WHAT TO WORK ON> Copy the records below character for character.

*** Block opens ***

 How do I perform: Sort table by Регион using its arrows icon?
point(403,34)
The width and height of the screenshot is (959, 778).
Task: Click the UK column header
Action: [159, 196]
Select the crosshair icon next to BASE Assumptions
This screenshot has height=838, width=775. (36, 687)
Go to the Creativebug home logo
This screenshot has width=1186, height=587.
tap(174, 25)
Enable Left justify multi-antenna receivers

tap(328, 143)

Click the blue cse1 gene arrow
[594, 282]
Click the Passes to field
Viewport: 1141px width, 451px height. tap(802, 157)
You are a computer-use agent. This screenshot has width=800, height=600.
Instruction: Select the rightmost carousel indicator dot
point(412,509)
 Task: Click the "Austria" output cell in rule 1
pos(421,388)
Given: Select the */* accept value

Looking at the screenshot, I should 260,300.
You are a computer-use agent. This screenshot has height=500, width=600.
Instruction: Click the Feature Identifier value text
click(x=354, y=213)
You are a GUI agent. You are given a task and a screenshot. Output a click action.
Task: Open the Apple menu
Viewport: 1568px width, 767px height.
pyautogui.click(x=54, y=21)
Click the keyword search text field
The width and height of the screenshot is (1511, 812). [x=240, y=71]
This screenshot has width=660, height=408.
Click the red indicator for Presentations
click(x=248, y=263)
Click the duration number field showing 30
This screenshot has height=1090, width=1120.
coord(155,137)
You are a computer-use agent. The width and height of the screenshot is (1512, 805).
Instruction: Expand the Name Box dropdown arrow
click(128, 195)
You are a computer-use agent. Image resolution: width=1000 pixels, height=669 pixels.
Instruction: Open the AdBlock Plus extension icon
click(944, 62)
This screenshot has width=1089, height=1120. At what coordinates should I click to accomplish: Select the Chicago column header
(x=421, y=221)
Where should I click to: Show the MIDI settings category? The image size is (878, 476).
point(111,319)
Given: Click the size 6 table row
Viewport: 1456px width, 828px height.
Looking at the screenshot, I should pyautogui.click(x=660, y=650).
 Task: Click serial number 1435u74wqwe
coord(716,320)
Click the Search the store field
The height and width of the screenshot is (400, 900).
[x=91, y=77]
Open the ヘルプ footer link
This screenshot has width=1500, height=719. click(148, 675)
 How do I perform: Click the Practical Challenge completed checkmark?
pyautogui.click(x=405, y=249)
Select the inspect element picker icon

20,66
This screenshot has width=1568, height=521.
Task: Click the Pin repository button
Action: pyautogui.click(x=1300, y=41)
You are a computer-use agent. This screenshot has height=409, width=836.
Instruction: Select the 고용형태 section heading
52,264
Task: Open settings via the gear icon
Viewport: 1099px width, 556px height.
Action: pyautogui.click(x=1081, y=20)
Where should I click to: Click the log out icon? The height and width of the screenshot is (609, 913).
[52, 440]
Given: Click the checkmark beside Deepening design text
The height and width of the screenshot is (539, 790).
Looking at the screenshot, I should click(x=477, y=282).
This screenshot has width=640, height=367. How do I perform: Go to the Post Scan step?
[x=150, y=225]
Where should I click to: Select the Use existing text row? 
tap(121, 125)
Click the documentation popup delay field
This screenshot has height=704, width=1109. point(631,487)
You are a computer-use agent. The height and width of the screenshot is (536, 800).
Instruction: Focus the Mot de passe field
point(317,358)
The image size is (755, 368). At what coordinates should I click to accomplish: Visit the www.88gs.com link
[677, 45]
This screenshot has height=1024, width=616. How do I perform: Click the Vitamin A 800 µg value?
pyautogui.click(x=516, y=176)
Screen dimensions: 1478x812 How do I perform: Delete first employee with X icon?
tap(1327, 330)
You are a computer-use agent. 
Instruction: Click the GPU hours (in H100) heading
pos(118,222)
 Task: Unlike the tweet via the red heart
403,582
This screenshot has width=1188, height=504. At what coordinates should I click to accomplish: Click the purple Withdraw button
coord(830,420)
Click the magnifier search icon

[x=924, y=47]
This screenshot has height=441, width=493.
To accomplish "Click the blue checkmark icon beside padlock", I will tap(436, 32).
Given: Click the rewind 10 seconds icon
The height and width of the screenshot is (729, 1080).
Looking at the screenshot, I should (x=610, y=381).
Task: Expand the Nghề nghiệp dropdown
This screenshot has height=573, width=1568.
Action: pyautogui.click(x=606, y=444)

*** Block closes ***

FINAL ANSWER>
 How do I perform: Sort table by Регион using its arrows icon?
point(403,34)
The width and height of the screenshot is (959, 778).
Task: Click the UK column header
Action: [159, 196]
Select the crosshair icon next to BASE Assumptions
This screenshot has height=838, width=775. (36, 687)
Go to the Creativebug home logo
This screenshot has width=1186, height=587.
tap(174, 25)
Enable Left justify multi-antenna receivers

tap(328, 143)

Click the blue cse1 gene arrow
[594, 282]
Click the Passes to field
Viewport: 1141px width, 451px height. tap(802, 157)
You are a computer-use agent. This screenshot has width=800, height=600.
Instruction: Select the rightmost carousel indicator dot
point(412,509)
 Task: Click the "Austria" output cell in rule 1
pos(421,388)
Given: Select the */* accept value

Looking at the screenshot, I should 260,300.
You are a computer-use agent. This screenshot has height=500, width=600.
Instruction: Click the Feature Identifier value text
click(x=354, y=213)
You are a GUI agent. You are given a task and a screenshot. Output a click action.
Task: Open the Apple menu
Viewport: 1568px width, 767px height.
pyautogui.click(x=54, y=21)
Click the keyword search text field
The width and height of the screenshot is (1511, 812). [x=240, y=71]
This screenshot has width=660, height=408.
Click the red indicator for Presentations
click(x=248, y=263)
Click the duration number field showing 30
This screenshot has height=1090, width=1120.
coord(155,137)
You are a computer-use agent. The width and height of the screenshot is (1512, 805).
Instruction: Expand the Name Box dropdown arrow
click(128, 195)
You are a computer-use agent. Image resolution: width=1000 pixels, height=669 pixels.
Instruction: Open the AdBlock Plus extension icon
click(944, 62)
This screenshot has width=1089, height=1120. At what coordinates should I click to accomplish: Select the Chicago column header
(x=421, y=221)
Where should I click to: Show the MIDI settings category? The image size is (878, 476).
point(111,319)
Given: Click the size 6 table row
Viewport: 1456px width, 828px height.
Looking at the screenshot, I should pyautogui.click(x=660, y=650).
 Task: Click serial number 1435u74wqwe
coord(716,320)
Click the Search the store field
The height and width of the screenshot is (400, 900).
[x=91, y=77]
Open the ヘルプ footer link
This screenshot has width=1500, height=719. click(148, 675)
 How do I perform: Click the Practical Challenge completed checkmark?
pyautogui.click(x=405, y=249)
Select the inspect element picker icon

20,66
This screenshot has width=1568, height=521.
Task: Click the Pin repository button
Action: pyautogui.click(x=1300, y=41)
You are a computer-use agent. This screenshot has height=409, width=836.
Instruction: Select the 고용형태 section heading
52,264
Task: Open settings via the gear icon
Viewport: 1099px width, 556px height.
Action: pyautogui.click(x=1081, y=20)
Where should I click to: Click the log out icon? The height and width of the screenshot is (609, 913).
[52, 440]
Given: Click the checkmark beside Deepening design text
The height and width of the screenshot is (539, 790).
Looking at the screenshot, I should click(x=477, y=282).
This screenshot has width=640, height=367. How do I perform: Go to the Post Scan step?
[x=150, y=225]
Where should I click to: Select the Use existing text row? 
tap(121, 125)
Click the documentation popup delay field
This screenshot has height=704, width=1109. point(631,487)
You are a computer-use agent. The height and width of the screenshot is (536, 800).
Instruction: Focus the Mot de passe field
point(317,358)
The image size is (755, 368). At what coordinates should I click to accomplish: Visit the www.88gs.com link
[677, 45]
This screenshot has height=1024, width=616. How do I perform: Click the Vitamin A 800 µg value?
pyautogui.click(x=516, y=176)
Screen dimensions: 1478x812 How do I perform: Delete first employee with X icon?
tap(1327, 330)
You are a computer-use agent. 
Instruction: Click the GPU hours (in H100) heading
pos(118,222)
 Task: Unlike the tweet via the red heart
403,582
This screenshot has width=1188, height=504. At what coordinates should I click to accomplish: Click the purple Withdraw button
coord(830,420)
Click the magnifier search icon

[x=924, y=47]
This screenshot has height=441, width=493.
To accomplish "Click the blue checkmark icon beside padlock", I will tap(436, 32).
Given: Click the rewind 10 seconds icon
The height and width of the screenshot is (729, 1080).
Looking at the screenshot, I should (x=610, y=381).
Task: Expand the Nghề nghiệp dropdown
This screenshot has height=573, width=1568.
Action: pyautogui.click(x=606, y=444)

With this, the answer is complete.